Gabriel Spenser Ilustración de George Barbier |
Marcel Schwob
GABRIEL SPENSER
Actor
Su madre fue una muchacha, llamada Flum, que tenía un saloncito de planta baja al fondo de Rottenrow, en Pickedhatch. Un capitán, con los dedos cargados de alhajas de cobre y dos galanes que vestían jubones amplios, iban a verla después de cenar.
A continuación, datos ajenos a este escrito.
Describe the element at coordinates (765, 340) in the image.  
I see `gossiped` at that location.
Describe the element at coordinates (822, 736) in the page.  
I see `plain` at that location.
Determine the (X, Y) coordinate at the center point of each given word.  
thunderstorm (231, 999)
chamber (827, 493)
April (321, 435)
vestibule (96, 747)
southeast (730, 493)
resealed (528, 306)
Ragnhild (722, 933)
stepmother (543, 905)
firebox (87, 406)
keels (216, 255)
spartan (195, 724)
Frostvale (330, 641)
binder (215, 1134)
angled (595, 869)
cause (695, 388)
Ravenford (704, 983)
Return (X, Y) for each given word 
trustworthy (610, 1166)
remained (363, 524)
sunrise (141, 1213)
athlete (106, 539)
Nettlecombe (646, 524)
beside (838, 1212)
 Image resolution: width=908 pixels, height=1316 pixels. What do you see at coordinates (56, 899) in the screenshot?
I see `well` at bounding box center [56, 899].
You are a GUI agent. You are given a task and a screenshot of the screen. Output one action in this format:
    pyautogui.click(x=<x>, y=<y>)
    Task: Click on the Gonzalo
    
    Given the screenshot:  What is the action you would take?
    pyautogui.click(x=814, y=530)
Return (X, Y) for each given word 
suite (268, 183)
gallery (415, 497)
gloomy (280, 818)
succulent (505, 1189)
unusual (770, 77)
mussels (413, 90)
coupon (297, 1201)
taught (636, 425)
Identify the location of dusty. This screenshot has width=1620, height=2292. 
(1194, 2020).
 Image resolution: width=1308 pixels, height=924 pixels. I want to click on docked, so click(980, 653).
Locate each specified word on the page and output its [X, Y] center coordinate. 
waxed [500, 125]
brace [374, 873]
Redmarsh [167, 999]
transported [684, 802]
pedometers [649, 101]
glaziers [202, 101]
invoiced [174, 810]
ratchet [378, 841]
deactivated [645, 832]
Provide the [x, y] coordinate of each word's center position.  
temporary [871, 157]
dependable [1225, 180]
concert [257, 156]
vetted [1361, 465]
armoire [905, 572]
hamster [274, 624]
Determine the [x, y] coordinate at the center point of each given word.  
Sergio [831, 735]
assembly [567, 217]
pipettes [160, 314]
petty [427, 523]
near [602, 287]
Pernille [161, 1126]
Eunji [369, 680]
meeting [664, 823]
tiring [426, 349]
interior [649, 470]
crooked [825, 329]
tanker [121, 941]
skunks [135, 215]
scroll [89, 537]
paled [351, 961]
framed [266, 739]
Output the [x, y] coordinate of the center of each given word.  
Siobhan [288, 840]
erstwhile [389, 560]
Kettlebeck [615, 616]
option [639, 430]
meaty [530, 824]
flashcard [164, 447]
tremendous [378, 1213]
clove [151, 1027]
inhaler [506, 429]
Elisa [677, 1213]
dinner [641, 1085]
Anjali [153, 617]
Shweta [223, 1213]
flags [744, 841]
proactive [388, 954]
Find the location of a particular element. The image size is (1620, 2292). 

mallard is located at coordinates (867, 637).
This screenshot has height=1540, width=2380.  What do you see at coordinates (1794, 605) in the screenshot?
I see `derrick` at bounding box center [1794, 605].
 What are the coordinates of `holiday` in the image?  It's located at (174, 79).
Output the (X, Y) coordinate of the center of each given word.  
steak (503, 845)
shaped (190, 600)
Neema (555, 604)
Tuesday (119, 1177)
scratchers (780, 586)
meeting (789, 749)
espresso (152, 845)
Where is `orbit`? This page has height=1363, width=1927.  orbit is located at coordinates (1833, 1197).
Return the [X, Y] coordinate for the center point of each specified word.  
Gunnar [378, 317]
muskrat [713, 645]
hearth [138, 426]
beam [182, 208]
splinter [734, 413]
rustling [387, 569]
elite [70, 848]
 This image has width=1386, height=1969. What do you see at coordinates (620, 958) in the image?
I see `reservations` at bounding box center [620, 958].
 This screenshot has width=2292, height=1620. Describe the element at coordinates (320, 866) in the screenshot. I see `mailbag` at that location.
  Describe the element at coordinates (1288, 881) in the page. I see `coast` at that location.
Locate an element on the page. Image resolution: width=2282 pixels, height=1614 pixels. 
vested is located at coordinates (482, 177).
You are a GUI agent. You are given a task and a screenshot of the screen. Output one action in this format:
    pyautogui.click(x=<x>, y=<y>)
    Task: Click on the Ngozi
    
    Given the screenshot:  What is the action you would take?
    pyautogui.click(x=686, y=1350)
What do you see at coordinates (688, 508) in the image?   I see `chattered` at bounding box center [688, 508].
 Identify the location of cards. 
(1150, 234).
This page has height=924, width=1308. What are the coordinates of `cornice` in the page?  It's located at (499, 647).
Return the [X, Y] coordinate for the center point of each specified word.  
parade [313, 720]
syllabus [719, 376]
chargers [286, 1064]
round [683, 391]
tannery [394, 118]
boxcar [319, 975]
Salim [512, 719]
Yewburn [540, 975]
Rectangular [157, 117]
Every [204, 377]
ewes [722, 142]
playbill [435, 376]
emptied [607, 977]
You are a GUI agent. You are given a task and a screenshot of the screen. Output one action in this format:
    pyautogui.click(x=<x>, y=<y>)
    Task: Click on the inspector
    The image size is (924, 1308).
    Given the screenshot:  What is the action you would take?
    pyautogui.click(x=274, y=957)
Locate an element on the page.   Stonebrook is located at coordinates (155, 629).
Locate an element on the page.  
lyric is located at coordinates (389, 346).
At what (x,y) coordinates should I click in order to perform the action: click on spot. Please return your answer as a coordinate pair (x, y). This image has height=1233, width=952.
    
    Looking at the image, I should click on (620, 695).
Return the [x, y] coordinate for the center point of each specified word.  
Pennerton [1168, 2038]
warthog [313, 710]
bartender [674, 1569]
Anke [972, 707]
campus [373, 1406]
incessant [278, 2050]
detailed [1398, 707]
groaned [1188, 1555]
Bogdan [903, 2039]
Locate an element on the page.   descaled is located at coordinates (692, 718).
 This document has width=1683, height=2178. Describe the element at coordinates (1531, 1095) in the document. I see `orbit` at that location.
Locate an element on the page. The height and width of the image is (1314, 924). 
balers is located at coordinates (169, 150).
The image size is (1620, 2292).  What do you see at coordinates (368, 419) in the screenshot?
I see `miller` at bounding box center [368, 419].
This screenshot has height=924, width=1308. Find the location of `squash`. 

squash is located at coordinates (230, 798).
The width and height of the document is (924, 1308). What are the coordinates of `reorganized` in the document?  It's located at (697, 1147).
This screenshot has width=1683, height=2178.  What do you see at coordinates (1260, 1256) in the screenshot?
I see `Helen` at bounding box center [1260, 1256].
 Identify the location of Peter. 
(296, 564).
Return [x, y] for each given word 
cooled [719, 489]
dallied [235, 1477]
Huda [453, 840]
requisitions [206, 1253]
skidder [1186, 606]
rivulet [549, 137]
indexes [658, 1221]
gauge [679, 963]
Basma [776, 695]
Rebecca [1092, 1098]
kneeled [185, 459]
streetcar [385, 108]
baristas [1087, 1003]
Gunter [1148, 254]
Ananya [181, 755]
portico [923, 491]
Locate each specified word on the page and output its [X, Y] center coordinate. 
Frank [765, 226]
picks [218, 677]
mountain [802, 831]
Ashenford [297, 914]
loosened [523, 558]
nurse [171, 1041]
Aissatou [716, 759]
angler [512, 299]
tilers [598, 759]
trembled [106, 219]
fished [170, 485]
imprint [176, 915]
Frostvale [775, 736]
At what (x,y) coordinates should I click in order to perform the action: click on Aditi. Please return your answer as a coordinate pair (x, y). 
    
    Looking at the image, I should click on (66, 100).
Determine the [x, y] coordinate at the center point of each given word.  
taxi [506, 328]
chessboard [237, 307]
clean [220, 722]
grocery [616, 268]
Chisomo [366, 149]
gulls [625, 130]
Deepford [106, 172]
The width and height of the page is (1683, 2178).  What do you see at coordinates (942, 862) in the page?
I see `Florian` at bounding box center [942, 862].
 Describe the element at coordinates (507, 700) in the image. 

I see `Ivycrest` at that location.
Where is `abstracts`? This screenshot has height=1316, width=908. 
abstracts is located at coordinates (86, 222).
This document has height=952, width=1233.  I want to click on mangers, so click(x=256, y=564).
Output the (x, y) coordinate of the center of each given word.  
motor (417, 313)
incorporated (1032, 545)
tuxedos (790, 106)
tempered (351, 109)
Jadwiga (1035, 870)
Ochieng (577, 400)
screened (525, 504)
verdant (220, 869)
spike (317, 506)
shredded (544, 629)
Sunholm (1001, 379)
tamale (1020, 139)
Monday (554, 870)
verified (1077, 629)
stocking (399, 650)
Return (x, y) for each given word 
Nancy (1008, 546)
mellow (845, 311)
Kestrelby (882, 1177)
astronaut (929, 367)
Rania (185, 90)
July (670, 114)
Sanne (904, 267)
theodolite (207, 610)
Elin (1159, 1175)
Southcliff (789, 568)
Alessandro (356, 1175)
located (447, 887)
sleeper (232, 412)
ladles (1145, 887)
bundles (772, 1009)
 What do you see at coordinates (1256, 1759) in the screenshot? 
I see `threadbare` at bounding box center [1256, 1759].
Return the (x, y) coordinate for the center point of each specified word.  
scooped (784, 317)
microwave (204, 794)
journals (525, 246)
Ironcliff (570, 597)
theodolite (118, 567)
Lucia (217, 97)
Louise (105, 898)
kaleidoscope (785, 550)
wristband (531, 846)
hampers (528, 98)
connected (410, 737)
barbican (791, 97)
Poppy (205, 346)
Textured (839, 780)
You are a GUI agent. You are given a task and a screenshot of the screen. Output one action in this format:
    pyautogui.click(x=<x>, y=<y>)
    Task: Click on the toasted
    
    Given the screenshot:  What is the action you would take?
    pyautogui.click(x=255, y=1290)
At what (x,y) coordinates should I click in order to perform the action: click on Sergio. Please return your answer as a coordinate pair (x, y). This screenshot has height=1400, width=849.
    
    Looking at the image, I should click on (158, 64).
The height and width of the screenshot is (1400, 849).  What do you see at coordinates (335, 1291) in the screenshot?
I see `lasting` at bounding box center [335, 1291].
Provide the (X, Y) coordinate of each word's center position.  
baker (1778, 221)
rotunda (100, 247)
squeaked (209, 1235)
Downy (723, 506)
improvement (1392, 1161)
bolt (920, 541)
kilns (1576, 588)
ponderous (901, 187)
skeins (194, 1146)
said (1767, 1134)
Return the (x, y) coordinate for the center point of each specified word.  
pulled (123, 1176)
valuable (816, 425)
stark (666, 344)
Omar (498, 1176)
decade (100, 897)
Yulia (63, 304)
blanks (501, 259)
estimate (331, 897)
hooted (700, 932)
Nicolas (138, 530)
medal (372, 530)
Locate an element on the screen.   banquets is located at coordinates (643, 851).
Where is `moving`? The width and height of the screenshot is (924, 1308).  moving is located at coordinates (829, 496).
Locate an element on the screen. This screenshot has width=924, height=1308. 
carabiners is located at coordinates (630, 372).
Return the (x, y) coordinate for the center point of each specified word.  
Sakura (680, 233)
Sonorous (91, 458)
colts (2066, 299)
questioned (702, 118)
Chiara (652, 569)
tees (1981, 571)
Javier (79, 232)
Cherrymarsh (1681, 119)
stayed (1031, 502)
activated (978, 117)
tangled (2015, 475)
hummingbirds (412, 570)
Albergaba a tres muchachitas cuyos nombres eran Poli, Dolí y Molí, qué no podían soportar el olor del tabaco. Por eso subían con frecuencia a meterse en cama, y amables gentilhombres las acompañaban, después de haber bebido un vaso de vino de España tibio, para disipar el vaho de las pipas. El pequeño Gabriel se quedaba acurrucado bajo la campana de la chimenea mirando asarse las manzanas que se echaban en los jarros de cerveza. También iban actores de muy diversa apariencia. No se atrevían a aparecer por las grandes tabernas a las que iban las compañías en cartel. Algunos hablaban con el estilo de la fanfarronada, otros farfullaban como idiotas. Acariciaban a Gabriel, quien aprendió de ellos versos quebrados de tragedia y bromas rústicas de escena. Se le dio un pedazo de paño carmesí, con bordes de oro descoloridos, una máscara de terciopelo y un viejo puñal de madera. Así se pavoneaba, solo, delante del hogar, blandiendo un tizón como si fuera una antorcha; y su madre Flum balanceaba su triple papada por la admiración que sentía por su hijo precoz.
Los actores lo llevaron al Rideau Vert, en Shoreditch, donde tembló ante los accesos de rabia del pequeño comediante que echaba espuma al vociferar el papel de Jeronymo.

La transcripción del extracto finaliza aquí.